- _Data shown_

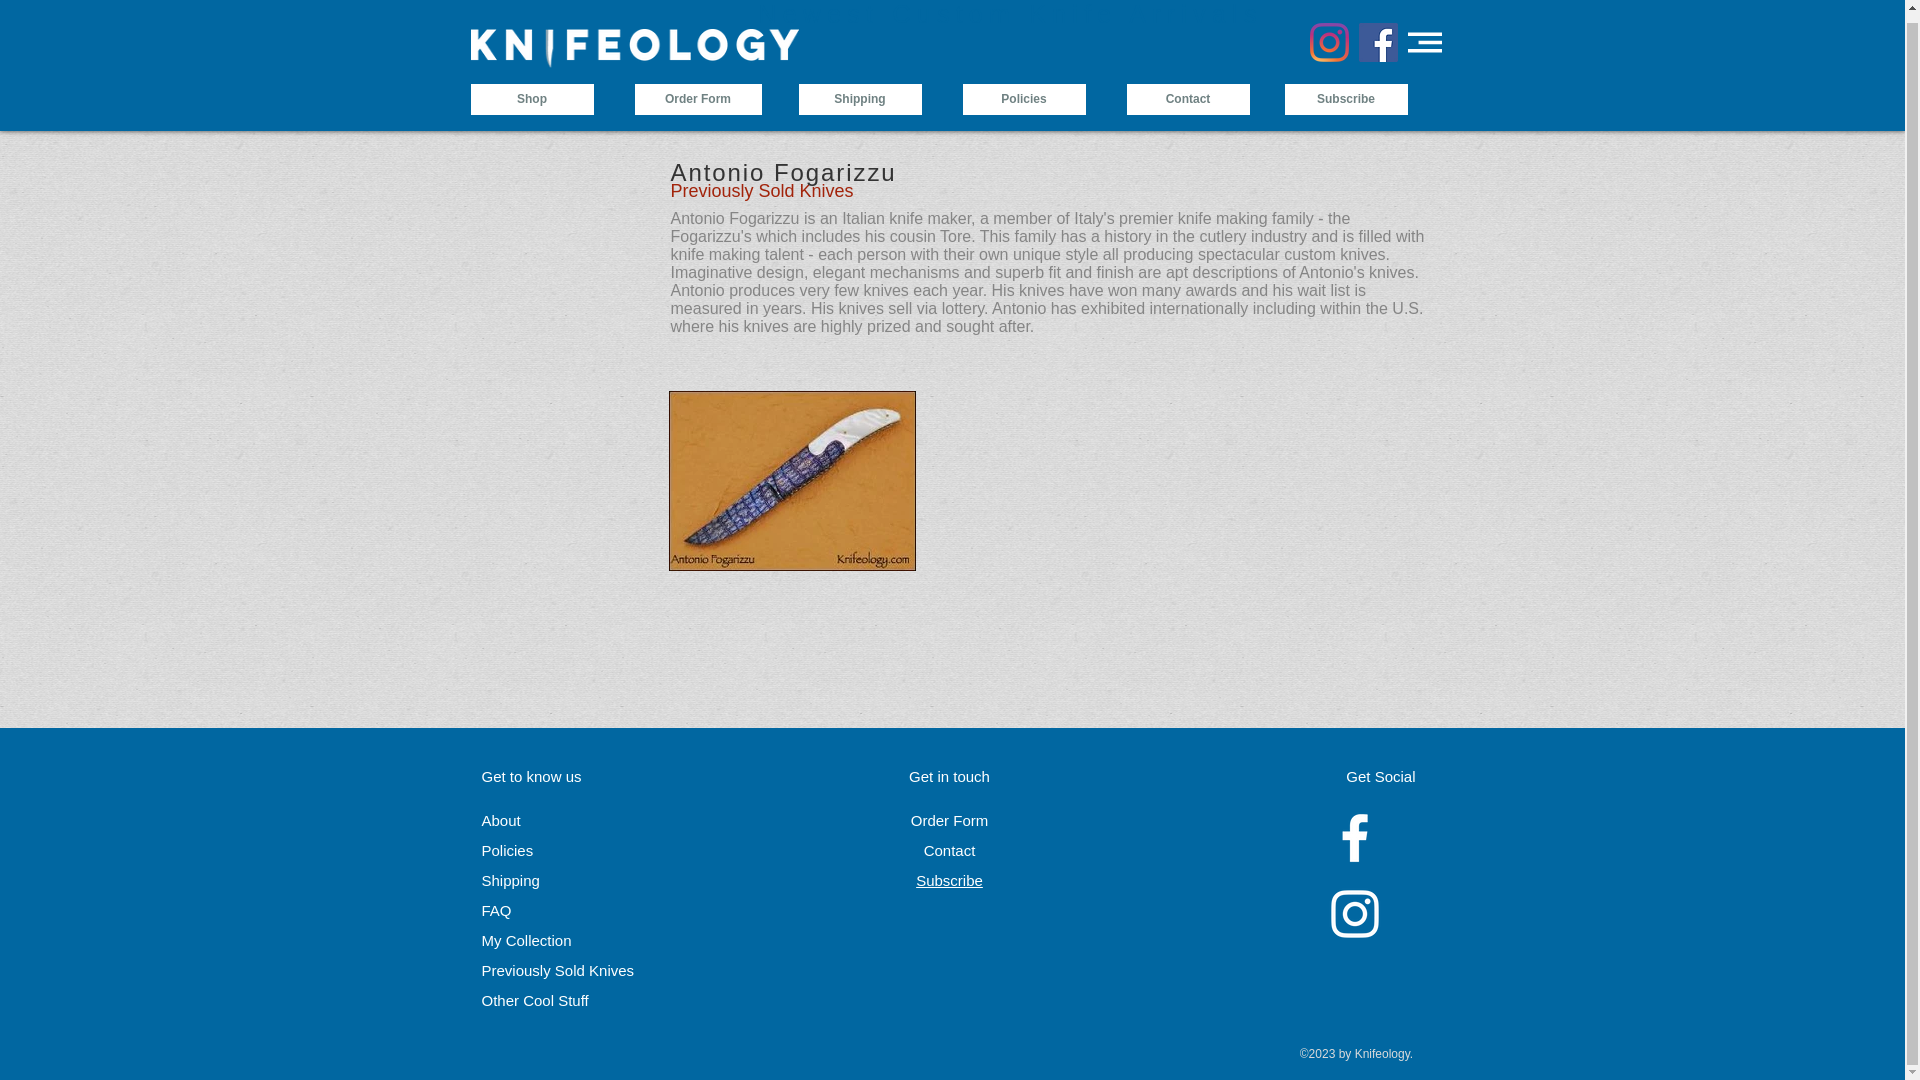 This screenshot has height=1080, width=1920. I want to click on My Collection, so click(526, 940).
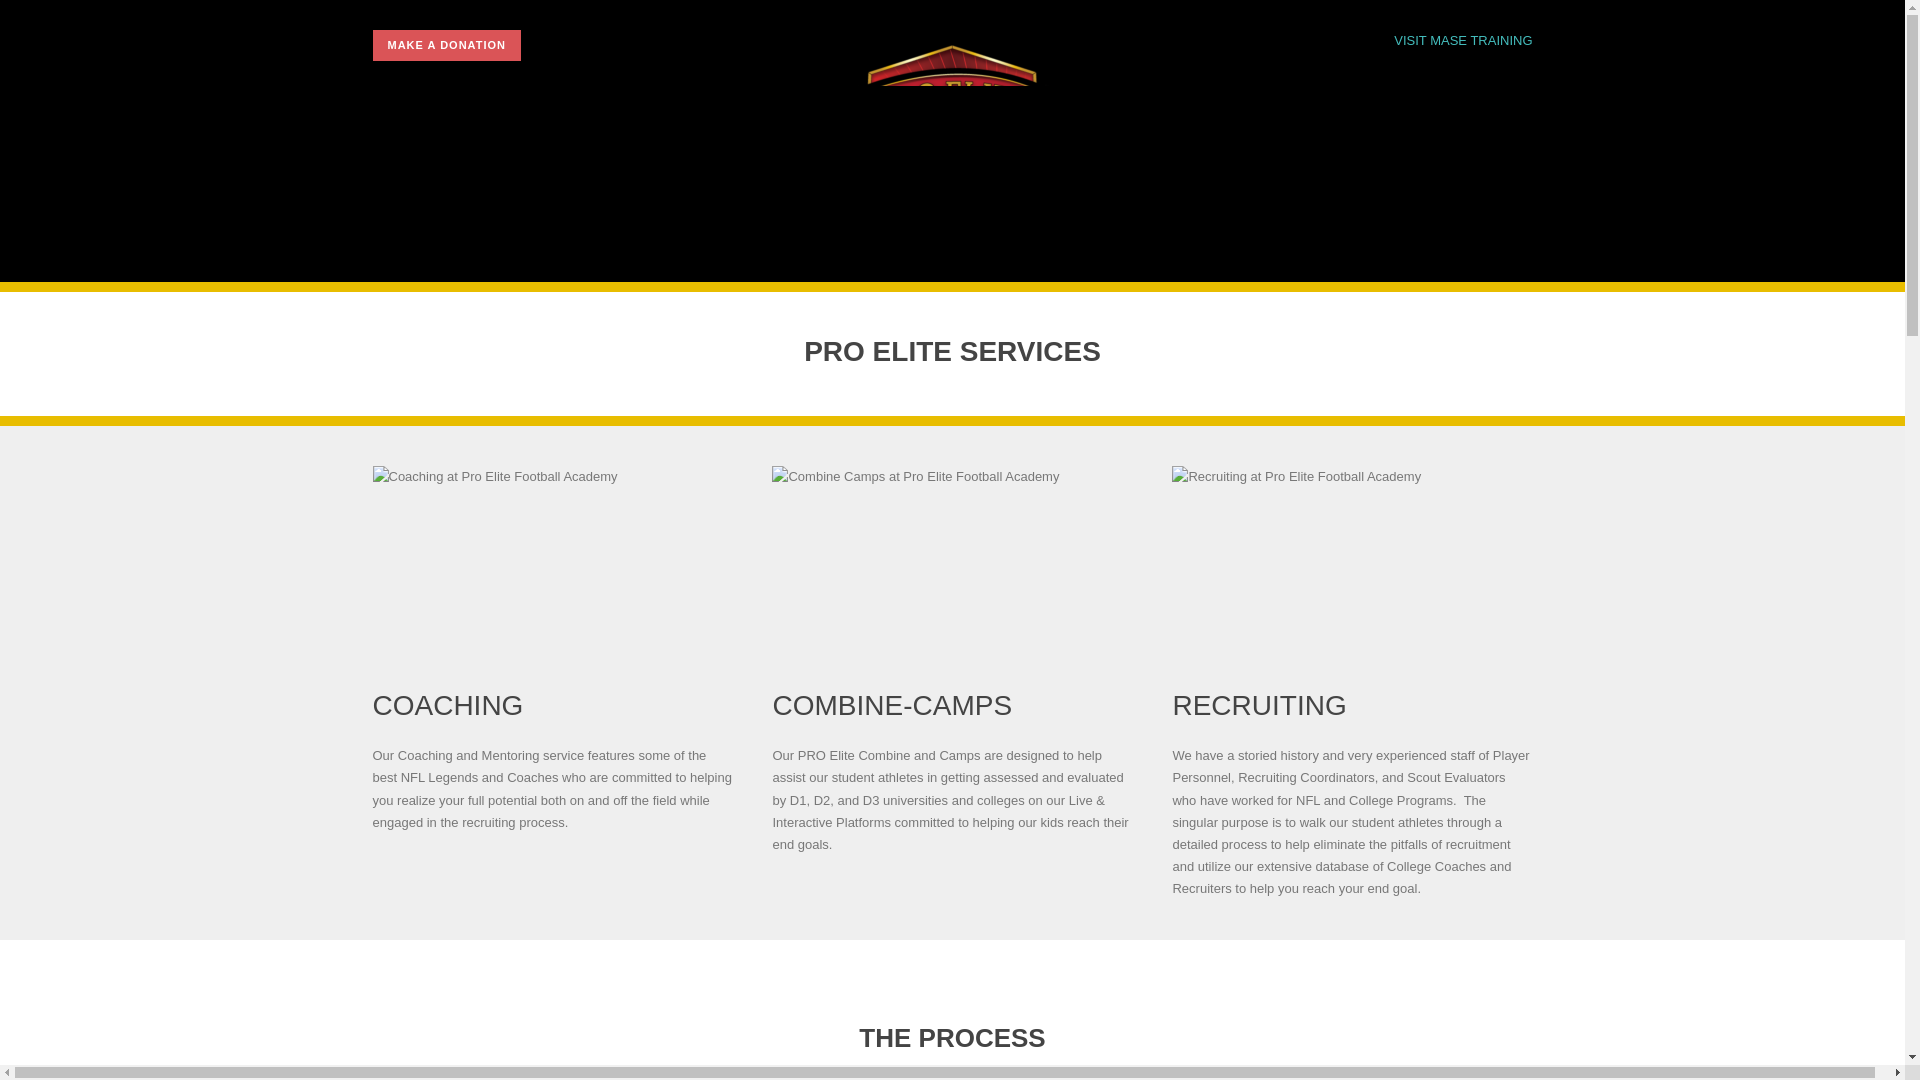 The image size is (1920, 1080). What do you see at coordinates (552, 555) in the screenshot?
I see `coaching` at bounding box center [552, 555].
==
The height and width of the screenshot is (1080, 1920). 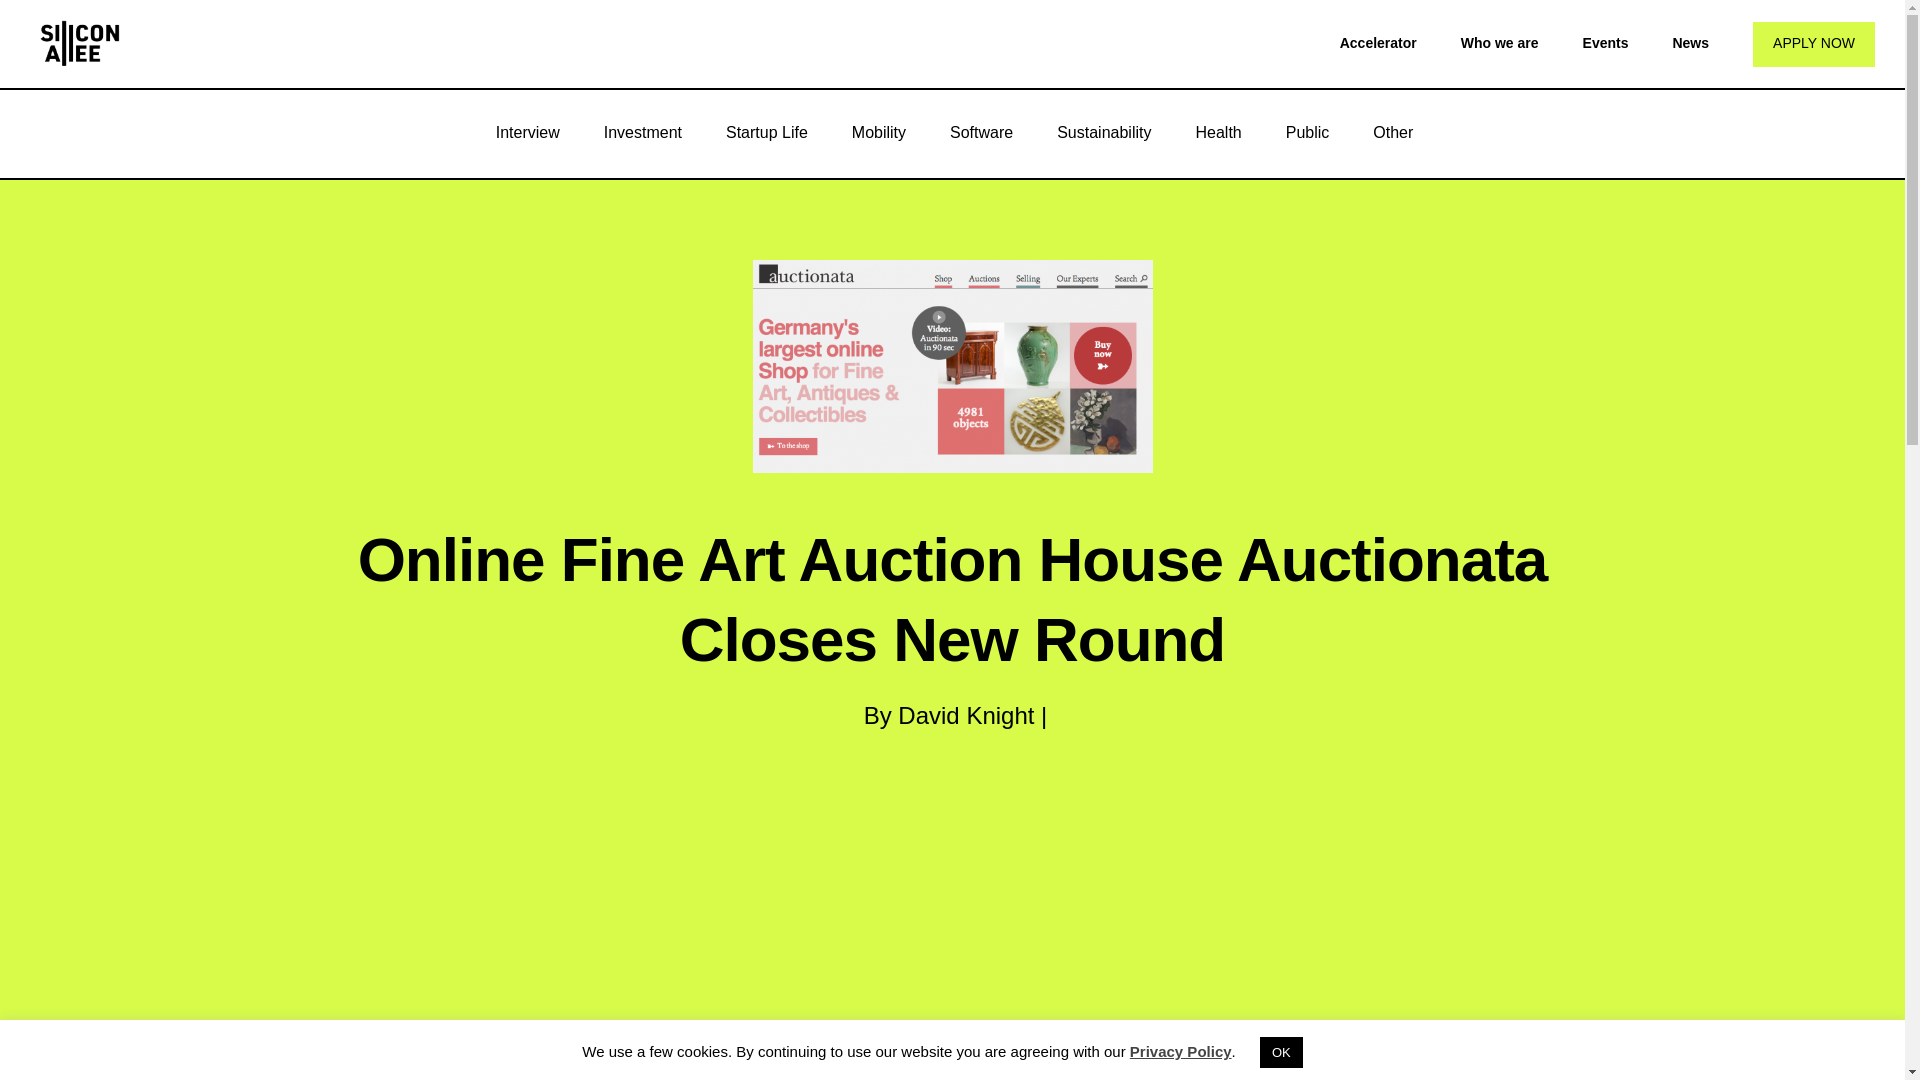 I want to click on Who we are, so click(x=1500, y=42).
--
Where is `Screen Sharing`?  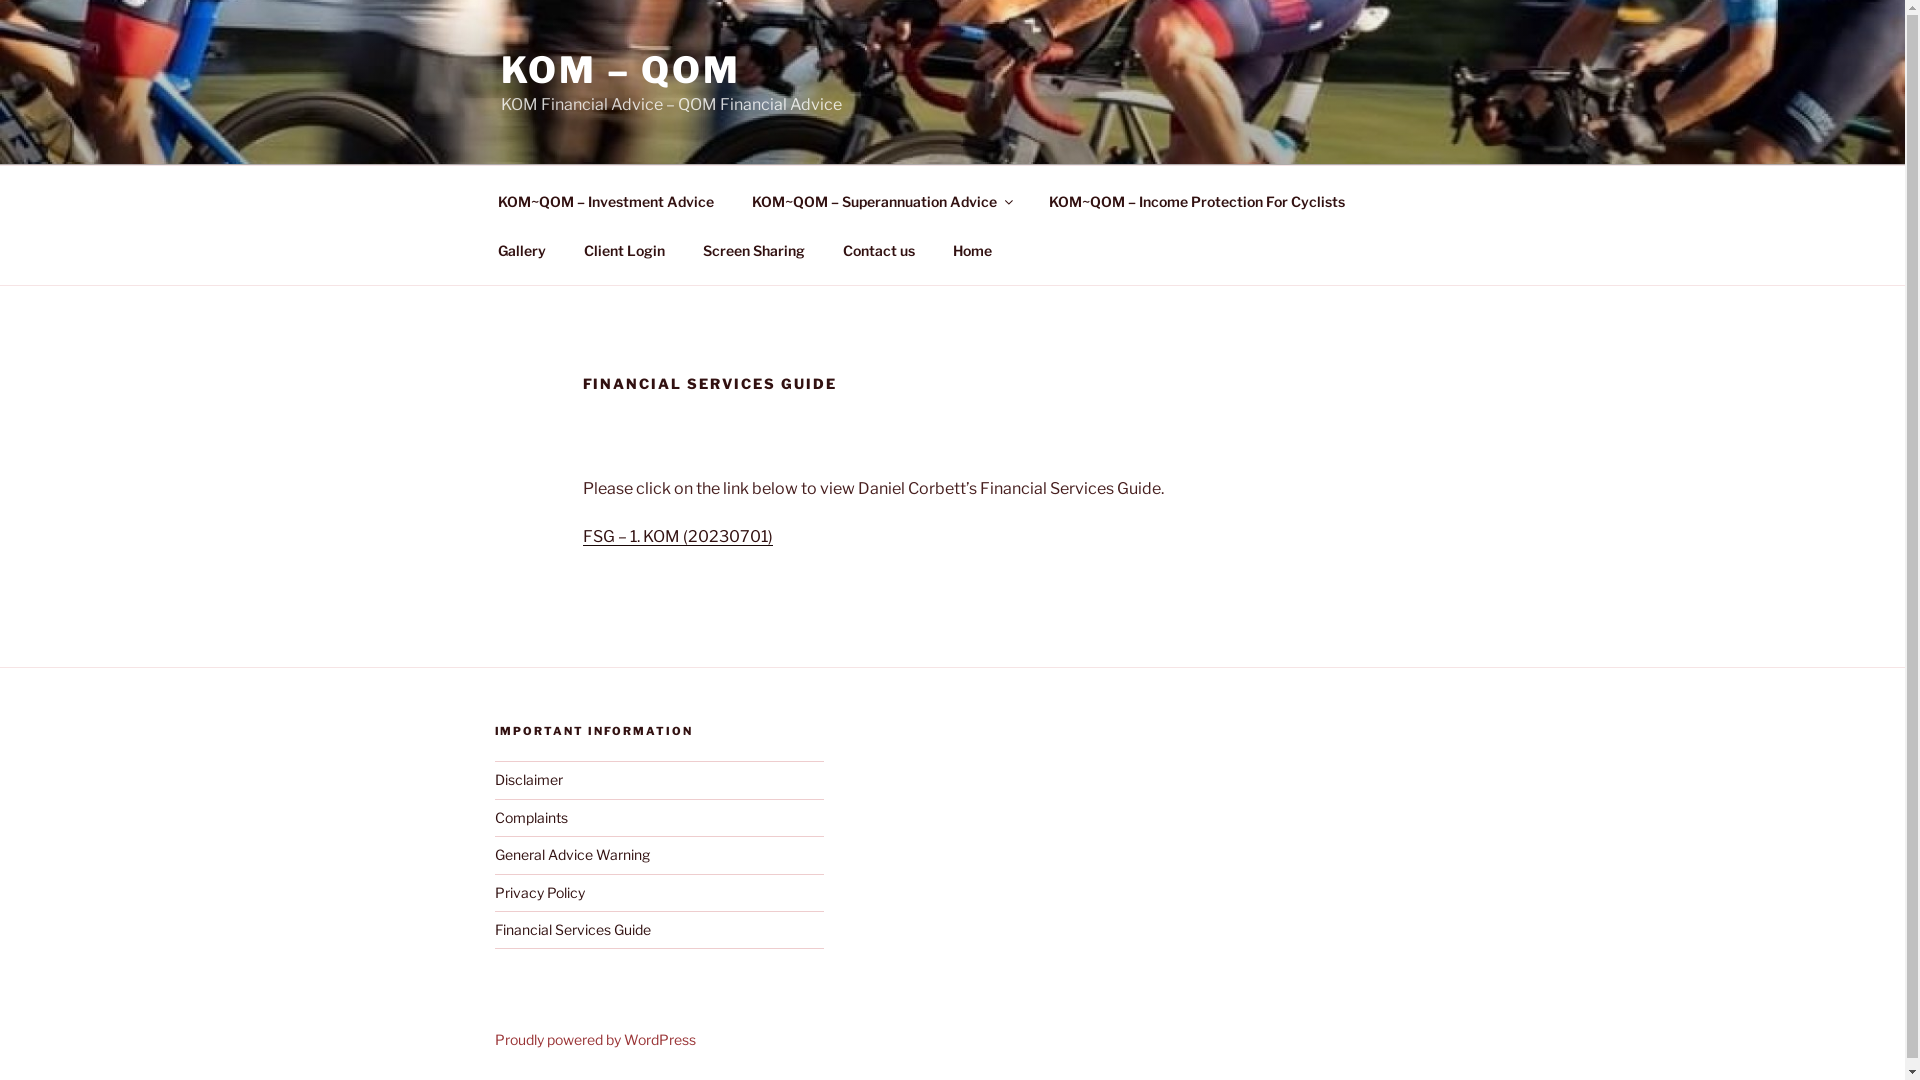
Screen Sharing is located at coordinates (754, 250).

- _Instructions for the task_
Convert the records between the lines containing "This screenshot has" and "center [552, 555].", inclusive, into a JSON list of strings with one string per line and no blank lines. Omit the pictures.

- _Full output_
[
  " This screenshot has height=1080, width=1920. I want to click on My Collection, so click(526, 940).",
  " The image size is (1920, 1080). What do you see at coordinates (552, 555) in the screenshot?",
  "I see `coaching` at bounding box center [552, 555]."
]